J Phys Chem B. 2024 May 16;128(19):4696-4715. doi: 10.1021/acs.jpcb.4c01341. Epub 2024 May 2.
In this study, we combined AlphaFold-based atomistic structural modeling, microsecond molecular simulations, mutational profiling, and network analysis to characterize binding mechanisms of the SARS-CoV-2 spike protein with the host receptor ACE2 for a series of Omicron XBB variants including XBB.1.5, XBB.1.5+L455F, XBB.1.5+F456L, and XBB.1.5+L455F+F456L. AlphaFold-based structural and dynamic modeling of SARS-CoV-2 Spike XBB lineages can accurately predict the experimental structures and characterize conformational ensembles of the spike protein complexes with the ACE2. Microsecond molecular dynamics simulations identified important differences in the conformational landscapes and equilibrium ensembles of the XBB variants, suggesting that combining AlphaFold predictions of multiple conformations with molecular dynamics simulations can provide a complementary approach for the characterization of functional protein states and binding mechanisms. Using the ensemble-based mutational profiling of protein residues and physics-based rigorous calculations of binding affinities, we identified binding energy hotspots and characterized the molecular basis underlying epistatic couplings between convergent mutational hotspots. Consistent with the experiments, the results revealed the mediating role of the Q493 hotspot in the synchronization of epistatic couplings between L455F and F456L mutations, providing a quantitative insight into the energetic determinants underlying binding differences between XBB lineages. We also proposed a network-based perturbation approach for mutational profiling of allosteric communications and uncovered the important relationships between allosteric centers mediating long-range communication and binding hotspots of epistatic couplings. The results of this study support a mechanism in which the binding mechanisms of the XBB variants may be determined by epistatic effects between convergent evolutionary hotspots that control ACE2 binding.

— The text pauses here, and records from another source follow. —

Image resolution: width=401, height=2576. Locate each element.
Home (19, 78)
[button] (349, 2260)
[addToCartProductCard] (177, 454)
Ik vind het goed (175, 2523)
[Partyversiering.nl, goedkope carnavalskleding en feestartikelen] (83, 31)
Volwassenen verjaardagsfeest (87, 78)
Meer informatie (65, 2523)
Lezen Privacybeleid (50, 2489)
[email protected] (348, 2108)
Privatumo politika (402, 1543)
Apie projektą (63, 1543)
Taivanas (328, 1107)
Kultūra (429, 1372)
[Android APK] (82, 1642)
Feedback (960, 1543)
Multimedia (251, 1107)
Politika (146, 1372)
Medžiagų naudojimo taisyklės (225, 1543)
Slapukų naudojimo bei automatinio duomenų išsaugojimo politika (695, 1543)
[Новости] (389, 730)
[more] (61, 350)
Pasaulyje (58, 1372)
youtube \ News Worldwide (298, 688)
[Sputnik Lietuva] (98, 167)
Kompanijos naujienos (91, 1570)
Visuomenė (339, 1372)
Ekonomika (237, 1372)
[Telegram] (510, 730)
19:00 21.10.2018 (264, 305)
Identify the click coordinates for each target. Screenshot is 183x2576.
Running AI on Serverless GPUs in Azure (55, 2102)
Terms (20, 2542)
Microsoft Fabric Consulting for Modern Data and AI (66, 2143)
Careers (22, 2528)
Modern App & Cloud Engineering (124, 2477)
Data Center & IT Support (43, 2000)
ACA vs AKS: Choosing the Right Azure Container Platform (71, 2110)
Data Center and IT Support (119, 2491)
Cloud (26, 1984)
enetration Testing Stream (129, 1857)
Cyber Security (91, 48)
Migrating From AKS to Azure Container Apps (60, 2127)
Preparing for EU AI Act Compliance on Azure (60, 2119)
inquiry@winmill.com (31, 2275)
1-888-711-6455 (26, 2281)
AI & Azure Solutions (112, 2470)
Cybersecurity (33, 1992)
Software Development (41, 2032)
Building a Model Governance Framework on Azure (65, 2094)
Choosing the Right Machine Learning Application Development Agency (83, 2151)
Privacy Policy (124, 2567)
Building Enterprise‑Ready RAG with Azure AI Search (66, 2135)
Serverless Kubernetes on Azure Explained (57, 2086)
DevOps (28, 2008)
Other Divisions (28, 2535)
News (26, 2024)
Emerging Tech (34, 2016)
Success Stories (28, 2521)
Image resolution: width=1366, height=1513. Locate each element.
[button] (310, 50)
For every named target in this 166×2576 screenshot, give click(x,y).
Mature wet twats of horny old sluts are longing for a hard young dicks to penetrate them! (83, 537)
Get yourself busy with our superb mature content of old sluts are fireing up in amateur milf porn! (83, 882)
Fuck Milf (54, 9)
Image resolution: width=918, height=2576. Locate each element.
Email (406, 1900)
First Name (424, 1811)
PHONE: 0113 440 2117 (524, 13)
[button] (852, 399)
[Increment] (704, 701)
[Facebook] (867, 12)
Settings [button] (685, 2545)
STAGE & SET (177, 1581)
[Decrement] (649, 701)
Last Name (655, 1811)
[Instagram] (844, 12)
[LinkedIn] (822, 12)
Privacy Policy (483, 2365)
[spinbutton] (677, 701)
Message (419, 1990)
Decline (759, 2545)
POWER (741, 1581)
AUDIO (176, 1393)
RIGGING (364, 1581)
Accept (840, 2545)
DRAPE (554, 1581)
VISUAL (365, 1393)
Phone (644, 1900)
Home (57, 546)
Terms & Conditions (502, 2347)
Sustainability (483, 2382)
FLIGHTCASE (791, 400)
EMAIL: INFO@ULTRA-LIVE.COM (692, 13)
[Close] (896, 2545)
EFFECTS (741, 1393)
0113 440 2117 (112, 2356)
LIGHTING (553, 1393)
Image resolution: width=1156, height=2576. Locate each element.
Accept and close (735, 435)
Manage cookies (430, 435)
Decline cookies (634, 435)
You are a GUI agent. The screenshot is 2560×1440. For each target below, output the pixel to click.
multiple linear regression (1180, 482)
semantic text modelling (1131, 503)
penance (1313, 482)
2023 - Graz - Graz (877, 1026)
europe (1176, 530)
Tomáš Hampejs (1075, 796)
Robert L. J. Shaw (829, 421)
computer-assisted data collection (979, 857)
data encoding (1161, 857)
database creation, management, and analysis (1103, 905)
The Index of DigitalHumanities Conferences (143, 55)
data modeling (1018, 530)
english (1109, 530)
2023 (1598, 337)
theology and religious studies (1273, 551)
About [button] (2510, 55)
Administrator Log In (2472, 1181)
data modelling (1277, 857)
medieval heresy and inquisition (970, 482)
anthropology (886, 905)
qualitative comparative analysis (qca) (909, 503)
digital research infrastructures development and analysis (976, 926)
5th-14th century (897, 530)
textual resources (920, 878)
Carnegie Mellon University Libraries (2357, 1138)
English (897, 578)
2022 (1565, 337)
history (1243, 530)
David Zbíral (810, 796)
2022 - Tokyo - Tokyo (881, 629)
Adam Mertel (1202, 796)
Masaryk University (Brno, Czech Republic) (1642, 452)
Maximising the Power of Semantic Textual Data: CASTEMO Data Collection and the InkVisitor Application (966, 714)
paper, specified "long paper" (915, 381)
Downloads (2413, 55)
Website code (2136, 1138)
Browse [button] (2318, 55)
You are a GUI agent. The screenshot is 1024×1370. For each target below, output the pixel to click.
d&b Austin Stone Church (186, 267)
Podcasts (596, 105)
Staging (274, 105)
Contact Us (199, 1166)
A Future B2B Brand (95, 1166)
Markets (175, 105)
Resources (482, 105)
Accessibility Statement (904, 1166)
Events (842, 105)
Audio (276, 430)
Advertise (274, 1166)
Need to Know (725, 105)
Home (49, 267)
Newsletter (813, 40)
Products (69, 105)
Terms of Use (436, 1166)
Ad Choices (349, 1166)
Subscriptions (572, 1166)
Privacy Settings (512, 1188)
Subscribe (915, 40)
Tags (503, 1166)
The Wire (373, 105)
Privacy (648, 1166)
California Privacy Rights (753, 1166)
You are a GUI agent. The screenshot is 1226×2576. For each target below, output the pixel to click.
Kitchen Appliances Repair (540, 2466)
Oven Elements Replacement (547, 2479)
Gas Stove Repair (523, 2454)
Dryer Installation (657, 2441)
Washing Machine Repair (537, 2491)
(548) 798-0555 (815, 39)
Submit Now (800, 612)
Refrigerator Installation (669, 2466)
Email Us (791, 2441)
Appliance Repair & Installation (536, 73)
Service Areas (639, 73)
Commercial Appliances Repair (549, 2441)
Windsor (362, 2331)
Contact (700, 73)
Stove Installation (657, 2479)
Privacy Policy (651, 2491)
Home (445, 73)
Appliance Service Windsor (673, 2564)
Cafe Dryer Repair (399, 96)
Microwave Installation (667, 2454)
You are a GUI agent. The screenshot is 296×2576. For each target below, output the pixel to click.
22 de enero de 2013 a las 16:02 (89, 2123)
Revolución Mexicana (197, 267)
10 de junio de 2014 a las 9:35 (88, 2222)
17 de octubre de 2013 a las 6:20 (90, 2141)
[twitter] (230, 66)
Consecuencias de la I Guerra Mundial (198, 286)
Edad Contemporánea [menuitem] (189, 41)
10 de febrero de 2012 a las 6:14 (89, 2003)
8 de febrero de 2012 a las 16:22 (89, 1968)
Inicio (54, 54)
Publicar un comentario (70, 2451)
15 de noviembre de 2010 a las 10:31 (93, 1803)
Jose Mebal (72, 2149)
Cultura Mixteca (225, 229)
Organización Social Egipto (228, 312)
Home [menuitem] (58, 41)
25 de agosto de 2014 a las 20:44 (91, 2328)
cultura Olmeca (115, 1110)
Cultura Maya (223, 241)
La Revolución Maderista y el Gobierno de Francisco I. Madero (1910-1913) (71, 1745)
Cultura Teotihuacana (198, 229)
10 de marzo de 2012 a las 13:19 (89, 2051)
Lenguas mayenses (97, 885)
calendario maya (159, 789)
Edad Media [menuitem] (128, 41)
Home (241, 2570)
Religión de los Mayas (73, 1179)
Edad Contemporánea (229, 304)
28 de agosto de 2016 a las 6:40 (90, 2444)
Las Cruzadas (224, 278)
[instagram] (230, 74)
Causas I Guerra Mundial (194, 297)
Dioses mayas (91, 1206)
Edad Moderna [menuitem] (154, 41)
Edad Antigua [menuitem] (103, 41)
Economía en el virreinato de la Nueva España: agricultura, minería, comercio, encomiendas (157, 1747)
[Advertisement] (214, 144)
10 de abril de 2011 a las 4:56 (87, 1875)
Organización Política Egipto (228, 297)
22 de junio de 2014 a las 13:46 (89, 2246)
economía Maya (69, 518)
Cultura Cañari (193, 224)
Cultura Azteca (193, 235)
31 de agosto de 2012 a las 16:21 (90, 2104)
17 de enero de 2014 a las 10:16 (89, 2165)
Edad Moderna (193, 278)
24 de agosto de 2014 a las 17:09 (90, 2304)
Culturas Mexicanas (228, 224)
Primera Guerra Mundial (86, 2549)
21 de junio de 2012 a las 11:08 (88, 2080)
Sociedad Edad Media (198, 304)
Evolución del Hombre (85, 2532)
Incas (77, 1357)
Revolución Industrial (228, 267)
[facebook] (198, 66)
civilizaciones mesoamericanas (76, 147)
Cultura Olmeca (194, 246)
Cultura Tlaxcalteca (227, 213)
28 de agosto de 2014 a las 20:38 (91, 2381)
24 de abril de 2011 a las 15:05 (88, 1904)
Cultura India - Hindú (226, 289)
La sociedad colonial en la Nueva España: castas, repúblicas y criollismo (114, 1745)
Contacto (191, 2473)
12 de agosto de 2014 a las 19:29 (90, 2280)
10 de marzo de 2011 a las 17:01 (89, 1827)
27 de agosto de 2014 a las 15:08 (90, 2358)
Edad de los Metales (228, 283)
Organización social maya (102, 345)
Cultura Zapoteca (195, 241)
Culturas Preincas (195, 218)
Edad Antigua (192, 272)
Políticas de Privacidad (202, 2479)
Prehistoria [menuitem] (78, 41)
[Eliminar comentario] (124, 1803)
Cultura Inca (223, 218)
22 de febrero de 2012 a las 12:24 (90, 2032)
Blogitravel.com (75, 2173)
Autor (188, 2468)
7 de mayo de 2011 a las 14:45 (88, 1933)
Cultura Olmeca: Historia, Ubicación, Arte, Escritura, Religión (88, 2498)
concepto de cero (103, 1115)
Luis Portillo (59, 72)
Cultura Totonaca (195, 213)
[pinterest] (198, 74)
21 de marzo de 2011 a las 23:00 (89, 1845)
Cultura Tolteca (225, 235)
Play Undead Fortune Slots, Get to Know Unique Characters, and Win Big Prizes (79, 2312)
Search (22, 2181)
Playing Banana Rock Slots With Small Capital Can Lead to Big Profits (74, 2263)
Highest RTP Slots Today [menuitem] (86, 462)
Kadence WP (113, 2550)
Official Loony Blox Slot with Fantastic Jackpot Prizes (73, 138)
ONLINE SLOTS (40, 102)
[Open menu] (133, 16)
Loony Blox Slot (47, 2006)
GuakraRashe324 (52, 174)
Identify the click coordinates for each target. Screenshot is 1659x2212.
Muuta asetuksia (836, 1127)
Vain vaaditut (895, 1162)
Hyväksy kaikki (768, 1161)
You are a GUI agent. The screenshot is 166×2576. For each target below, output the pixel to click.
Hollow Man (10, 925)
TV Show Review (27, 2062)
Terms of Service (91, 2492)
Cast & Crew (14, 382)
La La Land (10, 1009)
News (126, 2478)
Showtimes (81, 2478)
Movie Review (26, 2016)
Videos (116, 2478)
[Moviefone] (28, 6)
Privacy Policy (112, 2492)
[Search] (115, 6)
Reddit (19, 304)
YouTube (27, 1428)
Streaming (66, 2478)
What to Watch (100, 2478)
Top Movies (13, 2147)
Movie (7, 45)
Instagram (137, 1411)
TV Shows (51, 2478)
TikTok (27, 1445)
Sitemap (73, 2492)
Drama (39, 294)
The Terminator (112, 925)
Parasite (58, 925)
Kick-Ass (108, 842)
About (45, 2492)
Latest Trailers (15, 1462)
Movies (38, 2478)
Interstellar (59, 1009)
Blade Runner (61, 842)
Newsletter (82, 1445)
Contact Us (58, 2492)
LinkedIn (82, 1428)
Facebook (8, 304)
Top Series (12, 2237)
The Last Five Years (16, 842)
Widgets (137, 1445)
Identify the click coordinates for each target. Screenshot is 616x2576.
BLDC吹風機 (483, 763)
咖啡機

在这项研究中,我们结合了基于 AlphaFold 的原子结构建模、微秒分子模拟、突变分析和网络分析,以表征一系列奥密克戎 XBB 变体(包括 XBB.1.5、XBB.1.5+L455F、XBB.1.5+F456L 和 XBB.1.5+L455F+F456L)中 SARS-CoV-2 刺突蛋白与宿主受体 ACE2 的结合机制。基于 AlphaFold 的 SARS-CoV-2 刺突 XBB 谱系的结构和动态建模可以准确预测实验结构,并描绘刺突蛋白与 ACE2 复合物的构象集合。微秒分子动力学模拟确定了 XBB 变体构象景观和平衡集合的重要差异,这表明结合 AlphaFold 对多种构象的预测和分子动力学模拟可以为功能蛋白状态和结合机制的表征提供一种互补方法。使用基于集合的蛋白质残基突变分析和基于物理的结合亲和力严格计算,我们确定了结合能热点,并描绘了趋同突变热点之间上位性耦合的分子基础。与实验结果一致的是,结果揭示了 Q493 热点在 L455F 和 F456L 突变之间上位性耦合同步中的介导作用,为 XBB 谱系之间结合差异的能量决定因素提供了定量见解。我们还提出了一种基于网络的变构通讯突变分析方法,并揭示了介导长程通讯的变构中心与上位性耦合结合热点之间的重要关系。这项研究的结果支持了这样一种机制,即 XBB 变体的结合机制可能由控制 ACE2 结合的趋同进化热点之间的上位性效应决定。